Key takeaways

  • 5K and 10K racing is heavily aerobic (the 5K is roughly 90% aerobic, 10% anaerobic) but requires more speed work than marathon training.
  • The AI structures your training with the right ratio of easy running, threshold work, and VO2 max intervals based on your race distance and current fitness.
  • Tempo runs at lactate threshold pace are the backbone of 5K/10K training. The AI calibrates your threshold from actual workout data, not a generic formula.
  • Recovery data from WHOOP or Oura helps time your hard sessions. Speed work on a well-recovered day produces better training stimulus than grinding through intervals when you're fatigued.

AI 5K & 10K Coach

Shorter races demand a different kind of fitness than marathons. Your AI coach builds 5K and 10K plans with the right mix of speed, threshold, and recovery work based on your data.

Speed work programming

The AI prescribes interval sessions based on your current fitness level. Paces come from your recent race and workout data. As your fitness improves, interval paces adjust upward automatically.

Threshold calibration

Your lactate threshold is estimated from tempo run and interval data rather than a formula. The AI watches for the heart rate and pace relationship that indicates your threshold, and updates it as you get fitter.

Race time prediction

Based on your recent interval performances, tempo runs, and long easy runs, the AI generates a race time prediction that updates weekly. It accounts for the specific demands of 5K vs. 10K racing.

Taper and race-day strategy

For your target race, the AI structures a short taper (typically 7-10 days for 5K/10K) and provides a race-day pacing strategy based on your recent workout data and the course profile.

Frequently asked questions

How is 5K/10K training different from marathon training?

5K and 10K racing demands more speed and VO2 max work relative to marathon training.

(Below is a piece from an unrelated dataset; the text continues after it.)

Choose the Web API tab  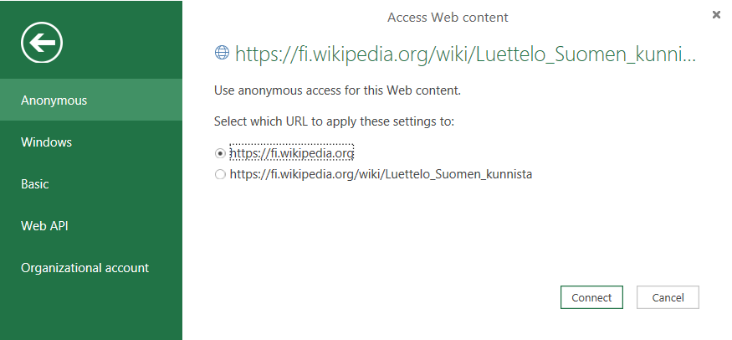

Weekly mileage is lower but intensity is higher. The AI shifts the training mix to prioritize threshold and interval work while still building your aerobic base.

What data does it use for 5K/10K coaching?

Pace, heart rate zones, and splits from Strava for every workout. Recovery data from WHOOP or Oura for timing hard sessions. The AI uses your interval and tempo data to estimate current race fitness rather than relying on generic calculators.

Can it help me break 20 minutes in the 5K?

Yes. Set your goal time and the AI builds a plan targeting that specific pace. It structures interval paces, tempo work, and volume progression to get you there. Your predicted race time updates weekly based on training data.

How many speed sessions per week?

Typically 2-3 for 5K/10K training: one interval session, one tempo, and potentially one fartlek or strides day. The AI adjusts based on your recovery data and how you responded to the previous week's hard sessions.

Is it good for someone new to racing?

Yes. For newer racers, the AI focuses on building consistent easy mileage first and introduces speed work gradually. It uses heart rate data to keep you from going too hard too soon, which is the most common mistake.